#### Input data
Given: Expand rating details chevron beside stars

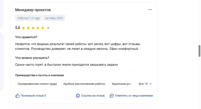Looking at the screenshot, I should pyautogui.click(x=48, y=28).
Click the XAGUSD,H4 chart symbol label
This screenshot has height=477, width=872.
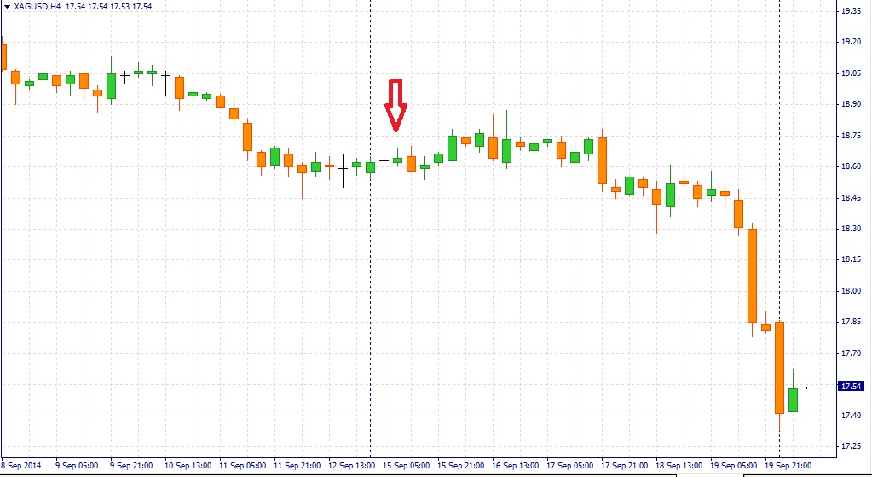point(38,7)
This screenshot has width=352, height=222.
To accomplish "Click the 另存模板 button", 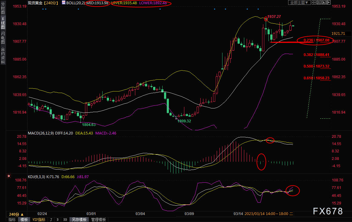I will point(79,220).

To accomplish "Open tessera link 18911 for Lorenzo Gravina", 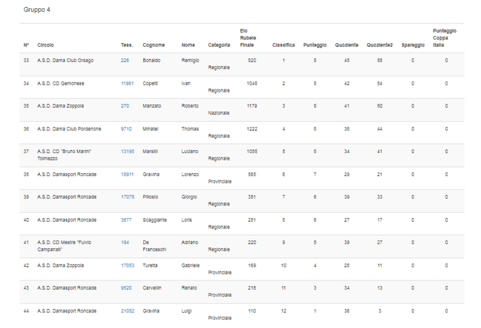I will tap(127, 174).
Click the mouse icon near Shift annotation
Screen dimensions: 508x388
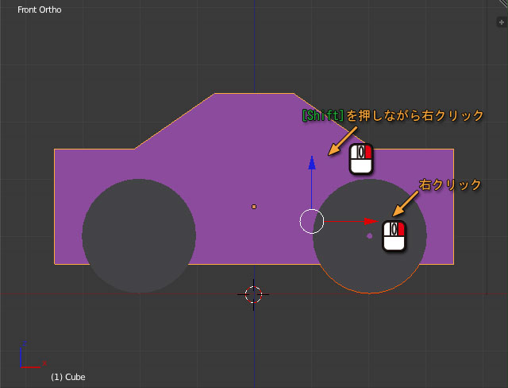pyautogui.click(x=361, y=159)
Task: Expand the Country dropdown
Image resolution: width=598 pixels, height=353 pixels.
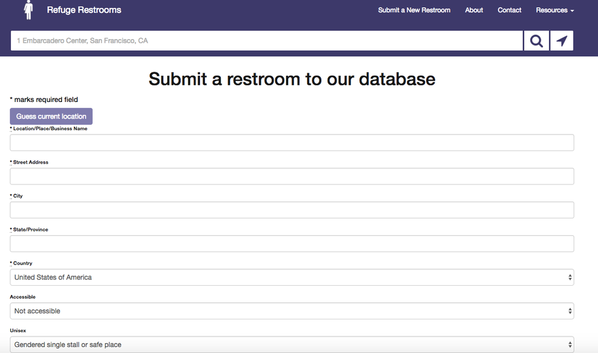Action: click(x=292, y=277)
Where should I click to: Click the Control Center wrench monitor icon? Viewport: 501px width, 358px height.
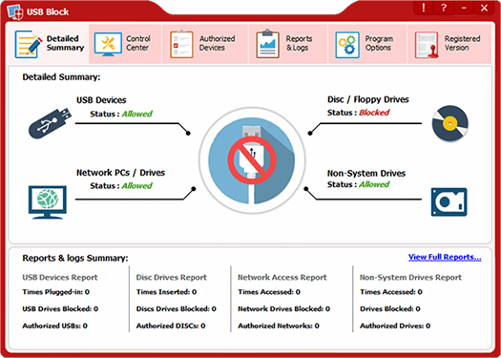[108, 45]
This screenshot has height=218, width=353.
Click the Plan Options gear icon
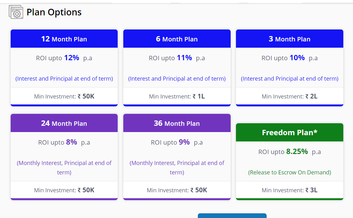16,12
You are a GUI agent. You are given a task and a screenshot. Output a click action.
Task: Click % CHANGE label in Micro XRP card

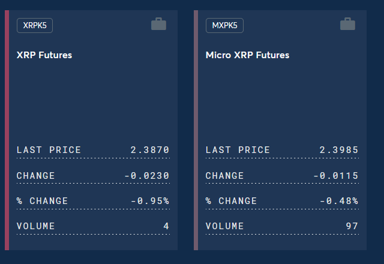coord(231,201)
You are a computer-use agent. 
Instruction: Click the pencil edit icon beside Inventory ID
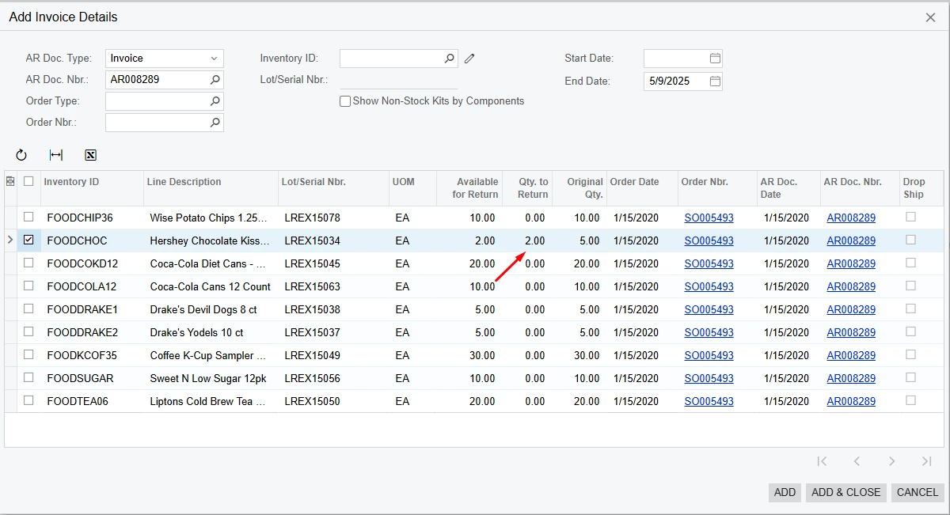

#### What is needed
Repeat word for word only the lines from the line holding "Where should I" to the final line of the material, both included. Don't carry over any picture.

#### Response to this exercise
Where should I click to: Click the Control Center wrench monitor icon? Viewport: 501px width, 358px height.
[108, 45]
This screenshot has height=218, width=353.
Click the Plan Options gear icon
16,12
You are a GUI agent. You are given a task and a screenshot. Output a click action.
Task: Click % CHANGE label in Micro XRP card

coord(231,201)
You are a computer-use agent. 
Instruction: Click the pencil edit icon beside Inventory ID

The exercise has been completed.